◆ Exercise description: Reproduce word for word the lines between those holding "Приемете всички [button] (142, 1310)" and "Прочетете още (54, 1280)", inclusive, and nothing else from the data below.

◆ Provided records:
>>>>>

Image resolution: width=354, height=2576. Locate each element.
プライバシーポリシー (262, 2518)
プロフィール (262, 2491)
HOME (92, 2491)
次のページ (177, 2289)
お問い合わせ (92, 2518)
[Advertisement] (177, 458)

<<<<<
>>>>>

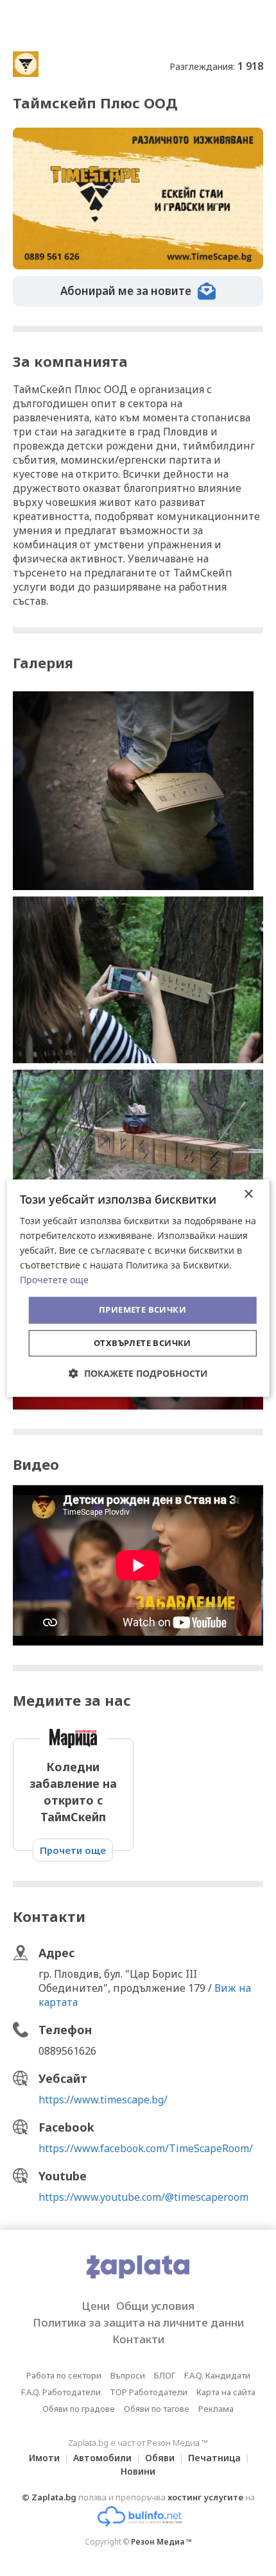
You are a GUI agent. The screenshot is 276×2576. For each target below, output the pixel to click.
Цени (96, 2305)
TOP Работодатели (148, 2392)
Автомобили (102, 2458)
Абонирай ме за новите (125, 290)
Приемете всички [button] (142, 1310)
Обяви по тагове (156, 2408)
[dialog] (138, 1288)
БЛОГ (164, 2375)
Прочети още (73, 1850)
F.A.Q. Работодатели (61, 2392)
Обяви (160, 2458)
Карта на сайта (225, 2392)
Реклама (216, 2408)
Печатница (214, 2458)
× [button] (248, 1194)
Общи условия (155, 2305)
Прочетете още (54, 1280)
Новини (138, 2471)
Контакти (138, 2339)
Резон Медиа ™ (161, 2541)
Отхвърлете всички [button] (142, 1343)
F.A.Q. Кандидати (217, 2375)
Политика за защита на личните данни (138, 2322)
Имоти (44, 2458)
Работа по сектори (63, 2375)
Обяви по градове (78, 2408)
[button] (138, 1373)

<<<<<

◆ Task result:
Приемете всички [button] (142, 1310)
Обяви по тагове (156, 2408)
[dialog] (138, 1288)
БЛОГ (164, 2375)
Прочети още (73, 1850)
F.A.Q. Работодатели (61, 2392)
Обяви (160, 2458)
Карта на сайта (225, 2392)
Реклама (216, 2408)
Печатница (214, 2458)
× [button] (248, 1194)
Общи условия (155, 2305)
Прочетете още (54, 1280)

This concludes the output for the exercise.